* _AIM OF THE EXERCISE_: Reproduce every one of the following items verbatim, keeping each line, word, and punctuation mark unchanged.

* _EXCERPTED RECORDS_:
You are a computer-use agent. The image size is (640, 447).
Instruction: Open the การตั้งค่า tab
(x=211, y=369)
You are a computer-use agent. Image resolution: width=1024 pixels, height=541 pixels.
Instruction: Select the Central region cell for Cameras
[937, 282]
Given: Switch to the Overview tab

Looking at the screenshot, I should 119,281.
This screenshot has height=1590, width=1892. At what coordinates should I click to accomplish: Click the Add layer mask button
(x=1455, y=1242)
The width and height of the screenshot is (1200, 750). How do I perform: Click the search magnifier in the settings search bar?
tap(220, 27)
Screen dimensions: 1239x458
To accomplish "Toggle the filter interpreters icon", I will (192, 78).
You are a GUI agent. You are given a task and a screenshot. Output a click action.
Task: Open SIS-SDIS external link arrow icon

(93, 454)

* _EXPECTED ANSWER_:
You are a computer-use agent. The image size is (640, 447).
Instruction: Open the การตั้งค่า tab
(x=211, y=369)
You are a computer-use agent. Image resolution: width=1024 pixels, height=541 pixels.
Instruction: Select the Central region cell for Cameras
[937, 282]
Given: Switch to the Overview tab

Looking at the screenshot, I should 119,281.
This screenshot has height=1590, width=1892. At what coordinates should I click to accomplish: Click the Add layer mask button
(x=1455, y=1242)
The width and height of the screenshot is (1200, 750). How do I perform: Click the search magnifier in the settings search bar?
tap(220, 27)
Screen dimensions: 1239x458
To accomplish "Toggle the filter interpreters icon", I will (192, 78).
You are a GUI agent. You are given a task and a screenshot. Output a click action.
Task: Open SIS-SDIS external link arrow icon

(93, 454)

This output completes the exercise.